A crackling fire danced in the Cordova Public Library’s copper-accented fireplace as wind and rain battered the walls outside.
The community library has been a staple in Cordova since its start as a reading room at the Red Dragon in 1909, when a fireplace similarly warmed folks gathered there to read.
According to collections from the Cordova Historical Society, Rev. Eustace Ziegler thought it was important to offer the men working on the Copper River and Northwest Railway proper recreational opportunities. That led to the creation of an informal lending library in the clubhouse.
“A fireplace in the center of the room was kept burning for cheer,” Ziegler said.
In June 1925, the women’s guild of St. George’s Episcopal Church opened the book collection to the public, creating Cordova’s first public library.
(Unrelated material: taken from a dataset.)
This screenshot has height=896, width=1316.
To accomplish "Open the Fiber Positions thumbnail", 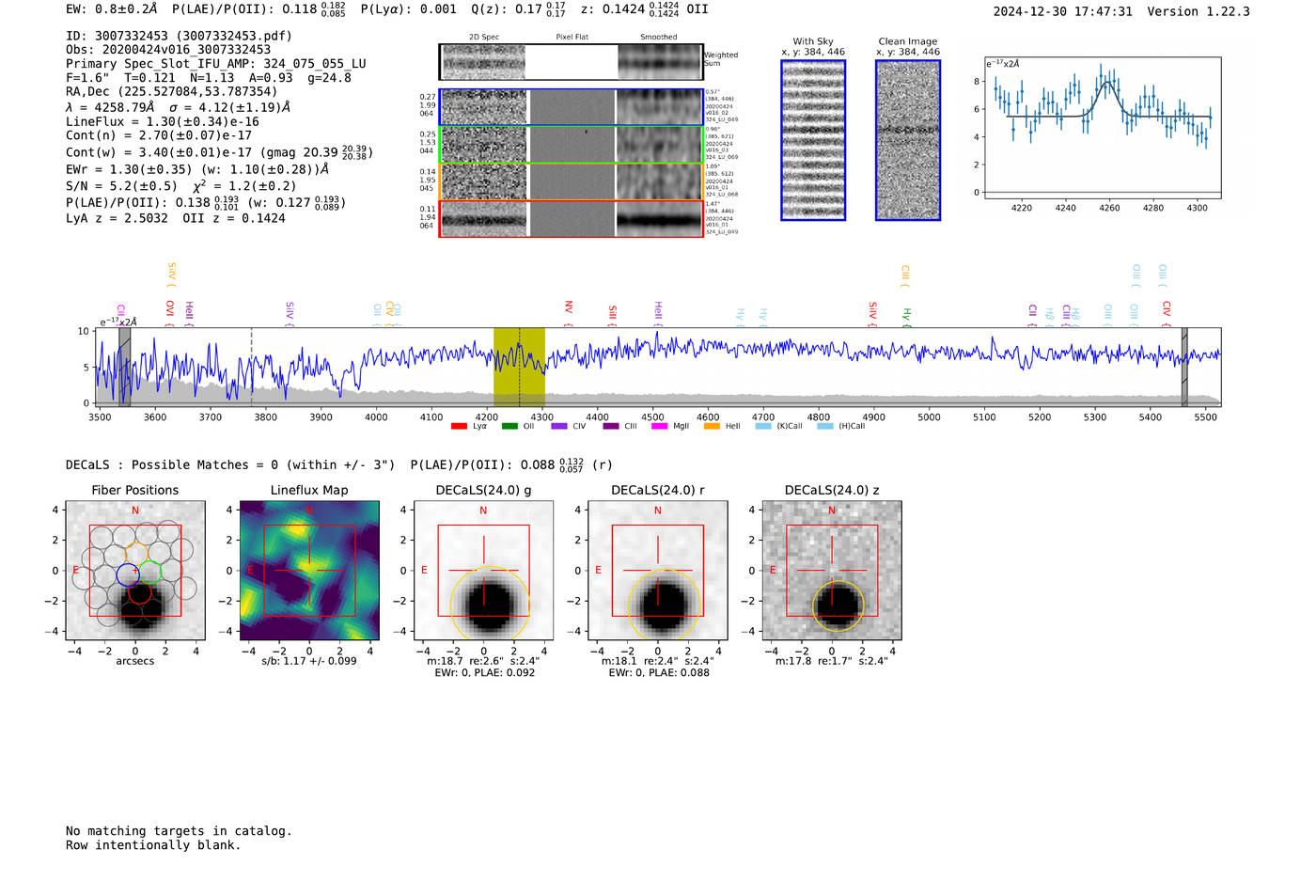I will 135,571.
The library occupied the Adams building and then the Windsor Hotel before moving to the Centennial Building in 1971.
In November 2015, Cordovans formed a book brigade from the Centennial Building to the library’s new location within the Cordova Center, passing books by hand across the street and into the facility.
Museum and library director Cathy Sherman recalled children helping to bring wagons of books into new library as well.
Today, wood-carved salmon accent the walls throughout the library. A children’s room features games, books and playful orcas decorating the ceiling. Rows upon rows of books, magazines and newspapers line the main section of the library. Coffee and refreshments rest on a cart for the library’s Mug-Up program.
“It’s just the perfect place to sit or read,” Sherman said.
Mug-Up, formerly Seniors & Books, takes place from 10:30-11:30 a.m. on the last Tuesday of every month, and is geared toward adults. The winter program runs through April.
Adults come to chat, do brain games and receive help downloading audio books to devices, as well as other technology needs, explained Sherman.
Mug-Up provides a relaxing and quiet time at the library.
Mug-Up is just one program of many that the library offers. Others include Teen Art, After School Art, Sunday Afternoon Movies, Little Ones at Storytime and the Knit Lit Book Club.
On Oct. 31, the Friends of the Library will sponsor and buy books to give away to children during Trick-or-Treat for Books on Halloween in lieu of candy.
Friends of the Library, a group created to support the library, is open to all.
The library also features a “for sale” section where people can purchase books for 25 cents or fill a grocery bag for one dollar. Proceeds go to the Friends of the Library.
The library also offers the Alaska Digital Library, for downloading the application to load electronic books and music.
On Sunday’s librarian Alec Christopher makes free popcorn for “Sunday Afternoon Movies” from noon to 5 p.m. The event is open to all and people are free to pick a movie of their choice from the library’s collection to be shown. The program is first come, first serve.
On Sept. 25, people gathered around the fireplace for the Knit Lit Cordova Public Library Book Club. Tea and refreshments were offered, while book club members knit and crocheted.
The library’s book club was formed on April 25, 2017 by youth services librarian Anna Hernandez and Terri Stavig who wanted to incorporate knitting into library programs.
“I really wanted to have a book club for the library,” Hernandez said.
The book club meets on the last Tuesday of every month at 7 p.m. by the fireplace. The back door will be open for those who arrive after 8 p.m., when the library closes. People are welcome to join the club at any time and don’t have to have read or finished the book. Hernandez and Stavig emphasized the importance of keeping the book club “low key and relaxing”.
Books are chosen at random or based off of suggestions from members.
On the second Tuesday of every month, the group decides on a movie and will watch it with lights on to allow light for knitting.
Stavig made an authentic potato peel pie for the group, withholding from using any modern appliances, for the night they watched “The Guernsey Literary and Potato Peel Pie Society.”
“I was excited because I love books, I love knitting, I love the fireplace at the library and I’ve really enjoyed being a part of the book club,” said Angela Butler, who began attending this summer. “We tend to be an audio book club and that is how I’ve consumed literature for the last 10 years and that way I can knit or clean … so it’s perfect for me.”